§ About this task
Everything from the line containing "ay (38, 1182)" through the final line of the listing below should be given again, word for word, and nothing else.

▼▼▼

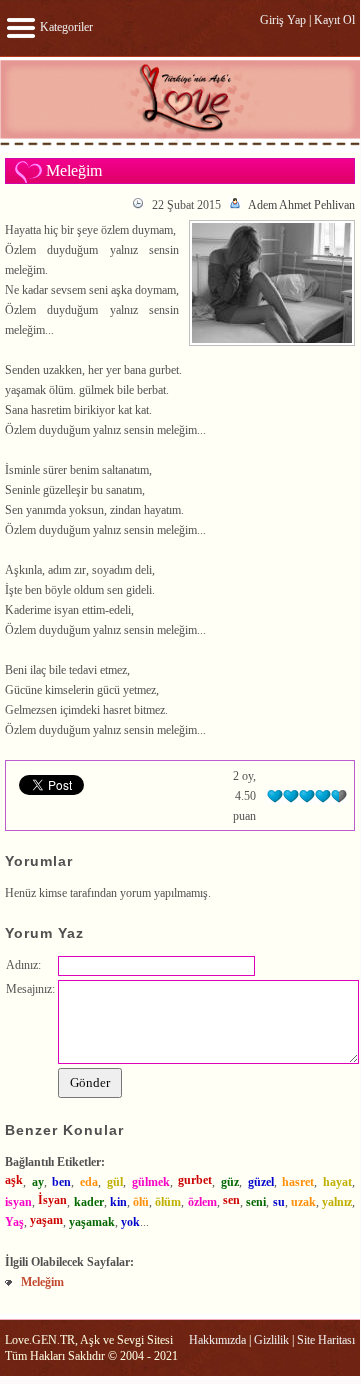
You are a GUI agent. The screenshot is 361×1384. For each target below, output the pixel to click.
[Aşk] (180, 144)
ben (61, 1182)
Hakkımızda (217, 1340)
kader (89, 1202)
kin (118, 1202)
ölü (141, 1202)
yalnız (337, 1202)
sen (231, 1200)
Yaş (14, 1222)
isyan (18, 1202)
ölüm (168, 1202)
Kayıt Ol (334, 20)
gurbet (195, 1180)
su (279, 1202)
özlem (202, 1202)
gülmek (151, 1182)
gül (115, 1182)
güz (230, 1182)
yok (130, 1222)
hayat (337, 1182)
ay (38, 1182)
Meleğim (42, 1282)
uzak (303, 1202)
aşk (14, 1180)
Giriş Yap (283, 20)
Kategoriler (65, 27)
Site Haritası (326, 1340)
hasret (298, 1182)
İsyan (52, 1200)
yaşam (46, 1220)
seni (256, 1202)
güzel (261, 1182)
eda (89, 1182)
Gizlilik (271, 1340)
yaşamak (92, 1222)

▲▲▲

§ Result of this exercise
ay (38, 1182)
Meleğim (42, 1282)
uzak (303, 1202)
aşk (14, 1180)
Giriş Yap (283, 20)
Kategoriler (65, 27)
Site Haritası (326, 1340)
hasret (298, 1182)
İsyan (52, 1200)
yaşam (46, 1220)
seni (256, 1202)
güzel (261, 1182)
eda (89, 1182)
Gizlilik (271, 1340)
yaşamak (92, 1222)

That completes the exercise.